К тяжёлым осложнениям терапии СИОЗС относится серотониновый синдром.
Серотониновый синдром во время лечения СИОЗС как правило, возникает при одновременном назначении с другими серотонинергическими средствами, чаще всего при одновременном или последовательном применении с ингибиторами МАО. Развитие серотонинового синдрома может также спровоцировать одновременное назначение СИОЗС c буспироном, карбамазепином, L-триптофаном, декстрометорфаном, трамадолом, применяемыми при мигрени дигидроэрготамином и суматриптаном, антипаркинсоническим препаратом леводопа. Появляются отдельные сообщения о возникновении серотонинового синдрома при монотерапии СИОЗС в начале курса терапии, при резком повышении их дозировки или интоксикации.
Клиника и диагностика
Наиболее частыми симптомами серотонинового синдрома являются атаксия, миоклонии, гиперрефлексия, гипергидроз, тремор, ригидность мышц, возбуждение, спутанность сознания. Изменения поведения относятся к наиболее ранним его симптомам и часто неправильно интерпретируются как ухудшение течения или обострение основного психического заболевания. Это может привести к опасному повышению дозировки ответственного за развитие синдрома лекарства.
Клиническая картина серотонинового синдрома может включать в себя и другие симптомы: гипертермию (более 40,5°C), которая представляет опасность для жизни некоторых больных, эпилептиформные припадки, дыхательную недостаточность, диссеминирующую внутрисосудистую коагулопатию, рабдомиолиз, печеночную, почечную и мультиорганную недостаточности.
В литературе описано, по меньшей мере, 12 случаев смерти от серотонинового синдрома .
Синдром обычно развивается вскоре после повышения дозы препарата или добавления к нему другого медикаментозного средства с серотонинергическим действием.

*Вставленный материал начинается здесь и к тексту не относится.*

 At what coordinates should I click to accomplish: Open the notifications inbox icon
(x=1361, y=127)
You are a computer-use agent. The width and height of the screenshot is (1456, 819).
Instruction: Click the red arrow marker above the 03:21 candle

В половине опубликованных случаев симптомы возникали в течение первых двух часов, в 25 % — позже, чем через сутки после изменения режима дозирования.
В отдельных сообщениях описано возникновение синдрома после отмены СИОЗС и назначения ингибиторов МАО, причем последние назначались через несколько недель после отмены СИОЗС. Наиболее часто так бывает после назначения флуоксетина, так как он сам имеет период полувыведения 1 — 3 дня, а его активный метаболит норфлуоксетин — 1 — 3 недели. Норфлуоксетин можно обнаружить в крови даже через 6 недель после отмены флуоксетина. На основании этих данных рекомендуется делать перерыв между отменой СИОЗС и назначением ингибиторов МАО либо других серотонинергических веществ: для флуоксетина — 5 недель (у пожилых пациентов — 8 недель), для сертралина, пароксетина и флувоксамина — 2 недели.
Дифференциальный диагноз
Прежде всего необходимо дифференцировать серотониновый синдром и такие состояния как, энцефалит, злокачественный нейролептический синдром (ЗНС), злокачественную гипертермию, кататонию, а также различные интоксикации. Из-за сходства клинической картины серотонинового синдрома и ЗНС, дифференцировать эти состояния иногда трудно.
Для дифференциации ЗНС и серотонинового синдрома можно использовать следующие критерии:
а) серотониновый синдром дебютирует, как правило, с выраженного психомоторного возбуждения в форме делирия, который сочетается с артериальной гипертензией, миоклониями, гиперрефлексией и эпилептиформными припадками. У больных с ЗНС наблюдаются акинетический ступор, гипорефлексия и колебания артериального давления
б) при серотониновом синдроме симптоматика развивается быстрее (чаще в течение нескольких часов после назначения препарата или повышения его дозы) ;
в) гипертермия, повышение уровня креатинкиназы и лейкоцитоз при ЗНС более выражены, чем при серотониновым синдромом;
г) при ЗНС не бывает мидриаза.
Исходя из общности клинической картины обоих состояний, можно предположить, что патофизиологические механизмы их развития схожи.
Лечение.
Чаще всего серотониновый синдром протекает без тяжелых последствий. Основное мероприятие — отмена всех серотонинергических препаратов, что у большинства пациентов приводит к быстрому уменьшению симптомов в течение 6 – 12 часов, и к их полному исчезновению в течение суток. Лечение в легких случаях включает госпитализацию, для уменьшения миоклоний назначают бензодиазепины (диазепам, лоразепам), для понижения температуры тела применяют парацетамол и внешнее охлаждение.
Подъем температуры тела до 40,5°C и более свидетельствует об угрозе для жизни пациента. Таким пациентам необходимы интенсивное внешнее охлаждение, эндотрахеальная интубация, перевод на ИВЛ и введение миорелаксантов.